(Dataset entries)
● ● ●

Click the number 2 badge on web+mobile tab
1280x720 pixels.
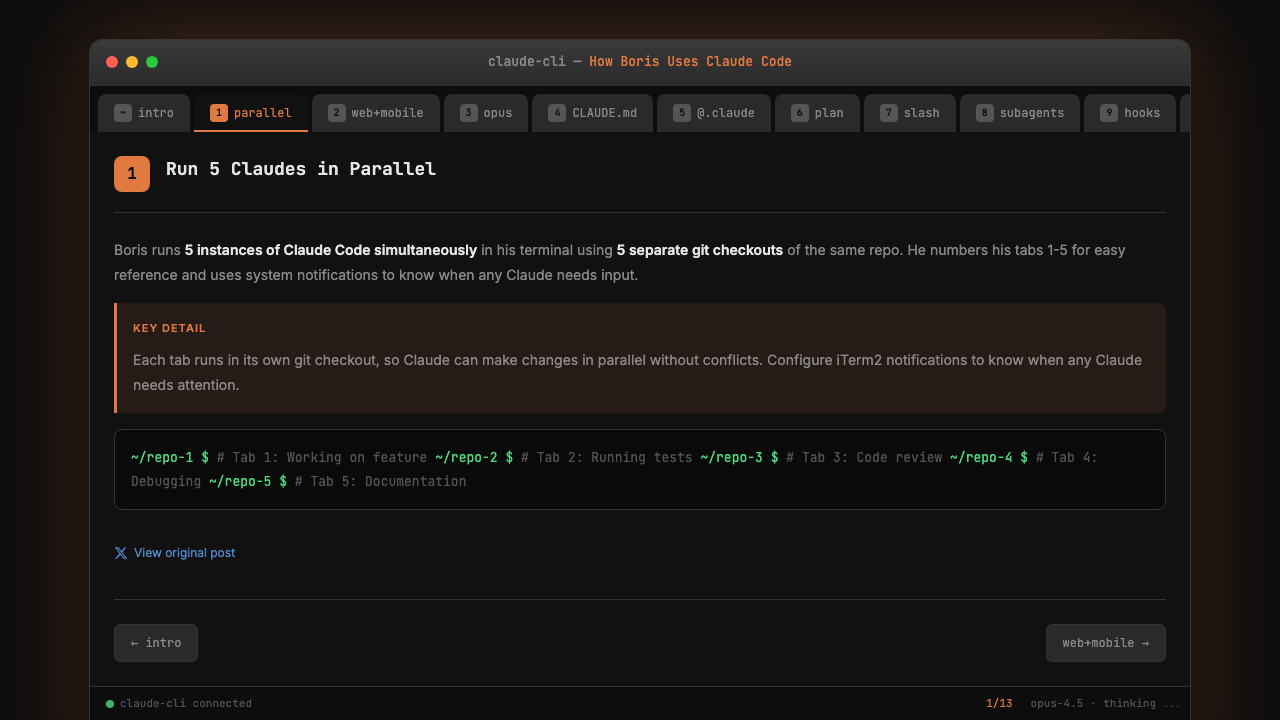pos(337,113)
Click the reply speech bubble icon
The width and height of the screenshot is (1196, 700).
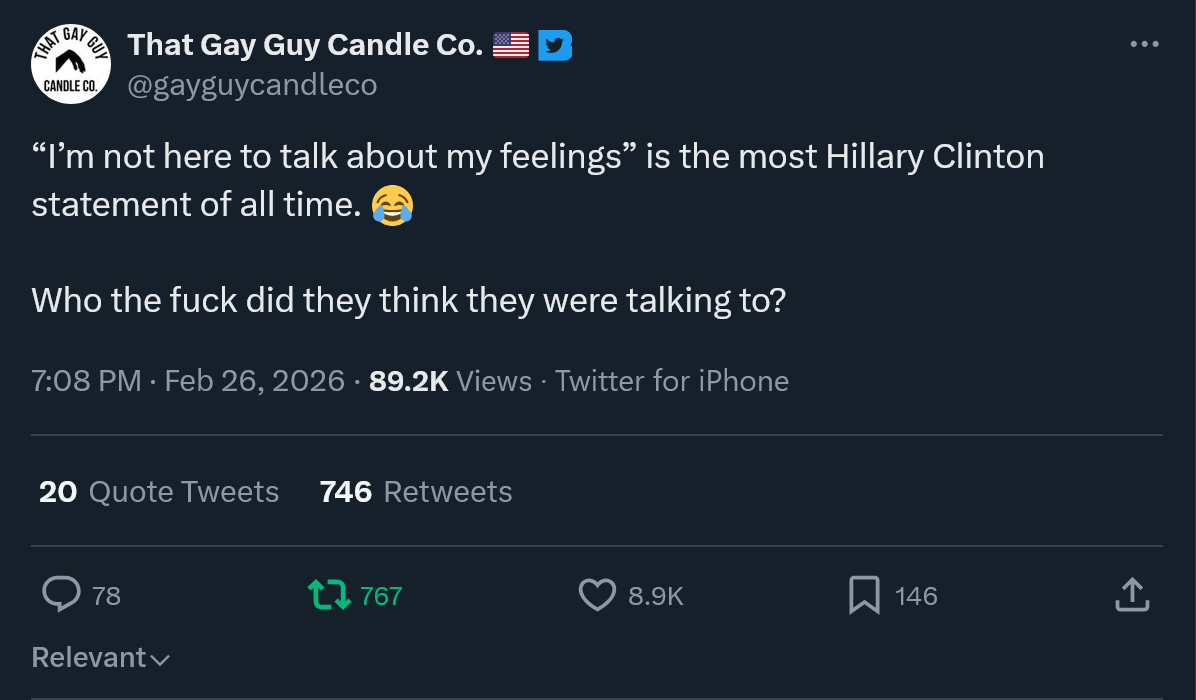tap(61, 595)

● ● ●

**Your assignment:** Beginning with the line containing "The width and" and ending with the last line of the data above, repeat each line exactly. Include no pictures and no other lines.

**Your solution:**
The width and height of the screenshot is (1196, 700).
tap(61, 595)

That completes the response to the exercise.